(DATA FOR ANALYSIS Opens)

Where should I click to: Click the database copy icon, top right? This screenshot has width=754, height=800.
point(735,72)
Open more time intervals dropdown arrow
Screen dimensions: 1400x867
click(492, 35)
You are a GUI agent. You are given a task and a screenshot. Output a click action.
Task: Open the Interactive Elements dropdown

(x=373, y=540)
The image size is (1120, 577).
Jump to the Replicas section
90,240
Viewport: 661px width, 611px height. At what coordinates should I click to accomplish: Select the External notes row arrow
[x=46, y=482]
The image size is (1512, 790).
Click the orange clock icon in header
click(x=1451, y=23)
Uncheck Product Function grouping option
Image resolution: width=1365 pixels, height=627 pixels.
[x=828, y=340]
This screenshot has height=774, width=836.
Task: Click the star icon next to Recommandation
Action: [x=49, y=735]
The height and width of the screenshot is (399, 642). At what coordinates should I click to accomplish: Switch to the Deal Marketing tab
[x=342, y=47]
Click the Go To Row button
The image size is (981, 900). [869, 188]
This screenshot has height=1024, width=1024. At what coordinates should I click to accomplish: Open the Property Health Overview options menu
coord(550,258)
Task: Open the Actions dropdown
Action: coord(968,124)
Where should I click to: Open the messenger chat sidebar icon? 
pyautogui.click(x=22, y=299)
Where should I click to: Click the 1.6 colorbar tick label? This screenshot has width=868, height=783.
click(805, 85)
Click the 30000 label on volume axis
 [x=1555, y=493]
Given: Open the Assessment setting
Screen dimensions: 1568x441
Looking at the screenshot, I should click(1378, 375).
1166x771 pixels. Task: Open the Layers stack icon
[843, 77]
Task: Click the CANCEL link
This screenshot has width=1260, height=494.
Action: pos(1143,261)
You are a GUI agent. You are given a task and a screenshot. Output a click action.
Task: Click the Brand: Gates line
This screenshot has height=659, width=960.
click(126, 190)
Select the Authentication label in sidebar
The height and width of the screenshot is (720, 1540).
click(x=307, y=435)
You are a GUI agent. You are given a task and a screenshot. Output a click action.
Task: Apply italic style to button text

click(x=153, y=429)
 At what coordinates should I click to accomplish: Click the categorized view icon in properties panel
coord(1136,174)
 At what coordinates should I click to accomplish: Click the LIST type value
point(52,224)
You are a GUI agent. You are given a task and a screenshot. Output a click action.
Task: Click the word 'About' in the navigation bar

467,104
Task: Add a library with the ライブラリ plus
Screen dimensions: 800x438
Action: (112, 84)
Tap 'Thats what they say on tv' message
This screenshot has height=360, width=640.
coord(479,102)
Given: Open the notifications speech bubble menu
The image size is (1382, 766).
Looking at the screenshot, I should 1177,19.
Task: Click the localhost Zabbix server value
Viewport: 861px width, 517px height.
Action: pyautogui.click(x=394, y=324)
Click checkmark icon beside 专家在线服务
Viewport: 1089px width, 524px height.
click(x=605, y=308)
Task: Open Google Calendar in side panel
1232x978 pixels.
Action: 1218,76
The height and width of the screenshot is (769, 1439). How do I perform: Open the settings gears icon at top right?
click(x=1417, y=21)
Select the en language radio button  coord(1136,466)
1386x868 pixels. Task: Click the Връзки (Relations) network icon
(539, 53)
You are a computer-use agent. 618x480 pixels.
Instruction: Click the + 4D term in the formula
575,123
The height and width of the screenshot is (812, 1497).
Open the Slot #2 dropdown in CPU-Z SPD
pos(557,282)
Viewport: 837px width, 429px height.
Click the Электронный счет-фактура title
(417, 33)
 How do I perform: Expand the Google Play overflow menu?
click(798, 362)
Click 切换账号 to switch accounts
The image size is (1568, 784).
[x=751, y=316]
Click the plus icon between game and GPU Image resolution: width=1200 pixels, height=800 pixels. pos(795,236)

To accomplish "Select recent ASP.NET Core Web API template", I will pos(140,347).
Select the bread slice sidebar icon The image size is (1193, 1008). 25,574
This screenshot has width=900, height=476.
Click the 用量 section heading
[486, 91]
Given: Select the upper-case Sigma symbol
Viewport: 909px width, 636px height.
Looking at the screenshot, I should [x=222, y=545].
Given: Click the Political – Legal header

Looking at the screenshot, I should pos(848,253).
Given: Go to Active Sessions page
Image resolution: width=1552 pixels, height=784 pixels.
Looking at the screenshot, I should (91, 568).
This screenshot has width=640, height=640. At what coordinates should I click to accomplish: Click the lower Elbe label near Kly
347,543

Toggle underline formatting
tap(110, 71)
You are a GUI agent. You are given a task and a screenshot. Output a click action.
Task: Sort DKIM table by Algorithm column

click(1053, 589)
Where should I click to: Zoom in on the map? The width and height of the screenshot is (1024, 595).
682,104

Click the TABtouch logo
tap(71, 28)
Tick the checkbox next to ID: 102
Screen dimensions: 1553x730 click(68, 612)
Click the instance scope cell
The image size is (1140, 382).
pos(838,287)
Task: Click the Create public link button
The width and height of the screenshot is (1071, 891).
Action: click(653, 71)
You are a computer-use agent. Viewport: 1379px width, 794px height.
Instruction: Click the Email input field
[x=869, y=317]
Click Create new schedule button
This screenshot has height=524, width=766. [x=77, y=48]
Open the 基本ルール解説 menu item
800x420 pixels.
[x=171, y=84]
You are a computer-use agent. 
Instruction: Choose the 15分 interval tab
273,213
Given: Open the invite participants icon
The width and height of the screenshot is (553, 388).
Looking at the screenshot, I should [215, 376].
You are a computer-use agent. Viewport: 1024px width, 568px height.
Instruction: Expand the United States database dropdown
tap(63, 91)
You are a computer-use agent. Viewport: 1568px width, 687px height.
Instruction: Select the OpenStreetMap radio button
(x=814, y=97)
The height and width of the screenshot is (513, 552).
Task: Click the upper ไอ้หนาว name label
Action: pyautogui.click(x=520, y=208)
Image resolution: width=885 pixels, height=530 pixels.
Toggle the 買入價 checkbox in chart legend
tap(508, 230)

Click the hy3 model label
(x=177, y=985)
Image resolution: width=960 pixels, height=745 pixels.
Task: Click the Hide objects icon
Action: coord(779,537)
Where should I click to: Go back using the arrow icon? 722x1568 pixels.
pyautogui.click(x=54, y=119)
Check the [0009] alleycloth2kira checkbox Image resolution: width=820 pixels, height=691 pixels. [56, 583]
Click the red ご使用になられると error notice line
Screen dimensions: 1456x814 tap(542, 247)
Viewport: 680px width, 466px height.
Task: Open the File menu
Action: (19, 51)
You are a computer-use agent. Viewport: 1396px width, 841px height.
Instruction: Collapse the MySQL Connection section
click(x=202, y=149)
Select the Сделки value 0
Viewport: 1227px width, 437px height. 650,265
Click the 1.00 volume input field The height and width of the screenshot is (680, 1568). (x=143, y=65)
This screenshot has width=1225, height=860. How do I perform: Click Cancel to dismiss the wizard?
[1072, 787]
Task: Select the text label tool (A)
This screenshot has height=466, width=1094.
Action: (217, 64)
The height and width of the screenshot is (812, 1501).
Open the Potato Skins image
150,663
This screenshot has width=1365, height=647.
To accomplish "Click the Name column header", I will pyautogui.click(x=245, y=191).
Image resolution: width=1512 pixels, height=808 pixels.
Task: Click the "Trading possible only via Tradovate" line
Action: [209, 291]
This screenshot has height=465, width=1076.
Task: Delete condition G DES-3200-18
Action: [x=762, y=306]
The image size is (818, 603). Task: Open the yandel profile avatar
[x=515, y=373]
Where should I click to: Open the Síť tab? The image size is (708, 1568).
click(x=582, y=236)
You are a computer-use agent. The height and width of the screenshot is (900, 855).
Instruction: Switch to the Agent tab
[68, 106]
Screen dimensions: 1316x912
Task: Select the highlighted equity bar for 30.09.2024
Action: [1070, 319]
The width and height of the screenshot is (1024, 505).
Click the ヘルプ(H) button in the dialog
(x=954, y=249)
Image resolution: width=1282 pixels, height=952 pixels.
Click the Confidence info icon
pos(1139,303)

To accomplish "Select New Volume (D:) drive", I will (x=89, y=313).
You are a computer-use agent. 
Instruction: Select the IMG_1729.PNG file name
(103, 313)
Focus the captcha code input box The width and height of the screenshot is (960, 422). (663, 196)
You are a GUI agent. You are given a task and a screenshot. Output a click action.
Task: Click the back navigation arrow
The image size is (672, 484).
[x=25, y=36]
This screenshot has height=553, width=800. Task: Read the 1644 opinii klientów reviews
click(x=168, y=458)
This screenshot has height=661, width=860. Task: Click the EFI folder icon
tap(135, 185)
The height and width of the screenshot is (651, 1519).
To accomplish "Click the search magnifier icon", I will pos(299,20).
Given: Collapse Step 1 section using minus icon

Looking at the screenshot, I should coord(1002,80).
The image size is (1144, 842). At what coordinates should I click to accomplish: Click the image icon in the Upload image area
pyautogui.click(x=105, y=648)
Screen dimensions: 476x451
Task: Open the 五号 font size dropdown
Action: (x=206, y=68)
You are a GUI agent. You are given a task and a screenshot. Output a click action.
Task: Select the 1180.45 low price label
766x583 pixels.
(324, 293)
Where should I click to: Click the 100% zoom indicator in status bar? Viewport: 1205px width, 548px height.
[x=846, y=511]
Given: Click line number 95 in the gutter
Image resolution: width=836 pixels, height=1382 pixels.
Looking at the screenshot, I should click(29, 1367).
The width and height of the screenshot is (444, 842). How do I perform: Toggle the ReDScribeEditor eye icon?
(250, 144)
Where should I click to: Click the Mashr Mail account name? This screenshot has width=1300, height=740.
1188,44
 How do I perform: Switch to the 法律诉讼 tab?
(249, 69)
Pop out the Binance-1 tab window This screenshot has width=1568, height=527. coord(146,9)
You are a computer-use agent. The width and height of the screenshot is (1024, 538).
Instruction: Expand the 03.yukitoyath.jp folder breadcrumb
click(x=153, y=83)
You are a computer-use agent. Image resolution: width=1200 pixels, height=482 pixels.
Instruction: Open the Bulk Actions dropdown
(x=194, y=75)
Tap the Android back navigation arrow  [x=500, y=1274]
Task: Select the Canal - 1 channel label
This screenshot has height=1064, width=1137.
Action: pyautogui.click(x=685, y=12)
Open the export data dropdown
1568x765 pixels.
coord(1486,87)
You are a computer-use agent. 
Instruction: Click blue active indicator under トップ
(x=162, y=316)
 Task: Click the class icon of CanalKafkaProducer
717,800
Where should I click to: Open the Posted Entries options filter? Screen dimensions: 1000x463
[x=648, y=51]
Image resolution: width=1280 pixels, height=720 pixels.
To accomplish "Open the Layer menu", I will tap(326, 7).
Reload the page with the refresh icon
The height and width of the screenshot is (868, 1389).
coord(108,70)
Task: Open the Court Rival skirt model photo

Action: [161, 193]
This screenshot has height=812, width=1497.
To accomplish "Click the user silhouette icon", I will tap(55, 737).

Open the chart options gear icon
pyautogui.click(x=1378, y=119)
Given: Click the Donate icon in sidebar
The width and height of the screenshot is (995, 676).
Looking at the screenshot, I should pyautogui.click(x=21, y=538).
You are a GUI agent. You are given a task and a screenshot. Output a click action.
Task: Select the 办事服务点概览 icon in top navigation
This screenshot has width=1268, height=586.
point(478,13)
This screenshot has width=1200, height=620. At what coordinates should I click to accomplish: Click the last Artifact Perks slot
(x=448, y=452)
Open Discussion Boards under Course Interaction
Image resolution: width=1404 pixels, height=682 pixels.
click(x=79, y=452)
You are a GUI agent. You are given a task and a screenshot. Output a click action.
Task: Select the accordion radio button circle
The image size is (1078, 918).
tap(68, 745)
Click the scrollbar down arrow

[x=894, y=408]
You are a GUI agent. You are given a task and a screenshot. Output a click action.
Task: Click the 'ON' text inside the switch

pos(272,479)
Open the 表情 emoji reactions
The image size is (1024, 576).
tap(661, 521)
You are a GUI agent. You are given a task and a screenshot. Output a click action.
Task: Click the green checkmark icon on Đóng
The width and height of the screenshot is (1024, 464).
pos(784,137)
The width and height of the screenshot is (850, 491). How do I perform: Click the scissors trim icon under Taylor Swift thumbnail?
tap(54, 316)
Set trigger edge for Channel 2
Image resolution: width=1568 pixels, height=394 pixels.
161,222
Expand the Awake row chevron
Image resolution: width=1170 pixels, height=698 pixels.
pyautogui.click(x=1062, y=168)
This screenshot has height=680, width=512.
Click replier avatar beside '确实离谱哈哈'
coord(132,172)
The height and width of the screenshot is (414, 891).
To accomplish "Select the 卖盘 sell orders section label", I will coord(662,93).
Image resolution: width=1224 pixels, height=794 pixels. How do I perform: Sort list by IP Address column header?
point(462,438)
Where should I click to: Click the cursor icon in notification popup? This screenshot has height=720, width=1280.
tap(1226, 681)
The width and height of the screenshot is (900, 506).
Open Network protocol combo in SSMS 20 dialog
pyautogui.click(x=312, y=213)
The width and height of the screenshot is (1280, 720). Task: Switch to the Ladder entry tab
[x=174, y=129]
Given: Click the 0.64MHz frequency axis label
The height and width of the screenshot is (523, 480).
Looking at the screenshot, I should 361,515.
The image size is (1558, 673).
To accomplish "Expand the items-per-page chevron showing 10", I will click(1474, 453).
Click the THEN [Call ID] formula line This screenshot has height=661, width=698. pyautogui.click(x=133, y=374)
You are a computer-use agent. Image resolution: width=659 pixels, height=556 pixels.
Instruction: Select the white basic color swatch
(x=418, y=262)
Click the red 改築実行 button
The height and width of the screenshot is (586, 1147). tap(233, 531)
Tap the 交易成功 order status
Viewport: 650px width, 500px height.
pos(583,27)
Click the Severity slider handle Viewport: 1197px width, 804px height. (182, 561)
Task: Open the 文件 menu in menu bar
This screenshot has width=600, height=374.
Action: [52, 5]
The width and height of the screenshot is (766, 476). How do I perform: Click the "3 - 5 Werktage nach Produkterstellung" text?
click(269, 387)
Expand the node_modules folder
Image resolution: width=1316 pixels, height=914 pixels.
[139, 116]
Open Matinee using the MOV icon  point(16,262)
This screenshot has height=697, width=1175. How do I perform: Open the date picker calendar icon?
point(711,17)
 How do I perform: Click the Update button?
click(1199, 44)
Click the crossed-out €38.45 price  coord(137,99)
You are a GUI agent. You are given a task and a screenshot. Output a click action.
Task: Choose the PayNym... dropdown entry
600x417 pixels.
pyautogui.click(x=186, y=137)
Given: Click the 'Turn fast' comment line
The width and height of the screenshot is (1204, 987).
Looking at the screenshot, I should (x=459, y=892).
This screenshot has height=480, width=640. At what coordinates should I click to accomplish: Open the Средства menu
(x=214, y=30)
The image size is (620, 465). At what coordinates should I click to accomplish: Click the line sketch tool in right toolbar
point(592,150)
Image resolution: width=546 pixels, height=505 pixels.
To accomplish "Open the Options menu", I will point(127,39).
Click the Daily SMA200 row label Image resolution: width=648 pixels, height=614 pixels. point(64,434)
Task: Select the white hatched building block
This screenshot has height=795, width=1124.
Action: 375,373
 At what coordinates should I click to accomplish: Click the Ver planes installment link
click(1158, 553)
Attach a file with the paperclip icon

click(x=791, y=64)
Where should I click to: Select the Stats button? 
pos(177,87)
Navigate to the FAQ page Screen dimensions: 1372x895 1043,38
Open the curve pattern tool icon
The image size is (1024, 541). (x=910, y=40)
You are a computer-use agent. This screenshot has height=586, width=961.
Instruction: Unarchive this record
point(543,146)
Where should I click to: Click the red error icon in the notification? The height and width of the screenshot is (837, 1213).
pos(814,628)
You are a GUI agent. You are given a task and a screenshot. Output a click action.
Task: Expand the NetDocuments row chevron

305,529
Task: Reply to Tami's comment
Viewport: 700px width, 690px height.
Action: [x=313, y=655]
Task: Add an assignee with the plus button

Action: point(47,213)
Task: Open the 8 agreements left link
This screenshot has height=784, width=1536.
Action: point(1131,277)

(DATA FOR ANALYSIS Closes)

◆ ASSIGNED TASK ◆
Reprint exactly, and only, the lines running from the one containing "You are a computer-use agent. This" through the last line of the listing above.

◆ EXPECTED ANSWER ◆
You are a computer-use agent. This screenshot has height=586, width=961.
Instruction: Unarchive this record
point(543,146)
Where should I click to: Click the red error icon in the notification? The height and width of the screenshot is (837, 1213).
pos(814,628)
You are a GUI agent. You are given a task and a screenshot. Output a click action.
Task: Expand the NetDocuments row chevron

305,529
Task: Reply to Tami's comment
Viewport: 700px width, 690px height.
Action: [x=313, y=655]
Task: Add an assignee with the plus button

Action: point(47,213)
Task: Open the 8 agreements left link
This screenshot has height=784, width=1536.
Action: point(1131,277)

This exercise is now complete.